1 files changed, 9 insertions, 0 deletions
diff --git a/docs/user_guide/library.dox b/docs/user_guide/library.dox
index 7a45fe9d9d..b95e0bace3 100644
--- a/docs/user_guide/library.dox
+++ b/docs/user_guide/library.dox
@@ -54,6 +54,15 @@ When the fast-math flag is enabled, both Arm® Neon™ and CL convolution layers
     - no-fast-math: No Winograd support
     - fast-math: Supports Winograd 3x3,3x1,1x3,5x1,1x5,7x1,1x7,5x5,7x7
 
+@section BF16 acceleration
+
+- Required toolchain: android-ndk-r23-beta5 or later
+- To build for BF16: "neon" flag should be set "=1" and "arch" has to be "=armv8.6-a", "=armv8.6-a-sve", or "=armv8.6-a-sve2" using following command:
+- scons arch=armv8.6-a-sve neon=1 opencl=0 extra_cxx_flags="-fPIC" benchmark_tests=0 validation_tests=0 validation_examples=1 os=android Werror=0 toolchain_prefix=aarch64-linux-android29
+- To enable BF16 acceleration when running FP32 "fast-math" has to be enabled and that works only for Neon convolution layer using cpu gemm.

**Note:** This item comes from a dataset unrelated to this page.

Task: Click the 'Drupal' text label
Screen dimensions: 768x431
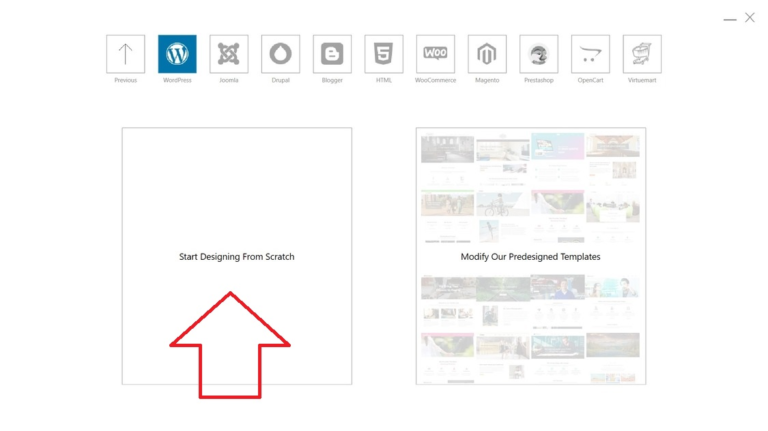Action: tap(281, 80)
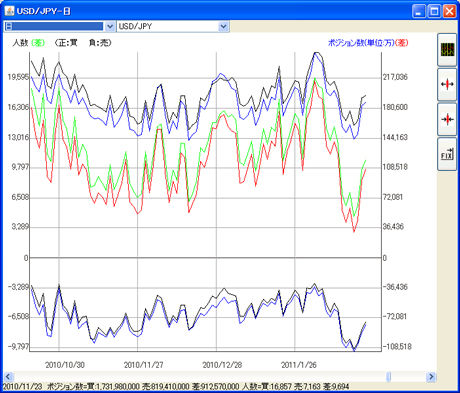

+  In this scenario on CPU: the CpuGemmConv2d kernel performs the conversion from FP32, type of input tensor, to BF16 at block level to exploit the arithmetic capabilities dedicated to BF16. Then transforms back to FP32, the output
+  tensor type.
+
 @section architecture_thread_safety Thread-safety
 
 Although the library supports multi-threading during workload dispatch, thus parallelizing the execution of the workload at multiple threads, the current runtime module implementation is not thread-safe in the sense of executing different functions from separate threads.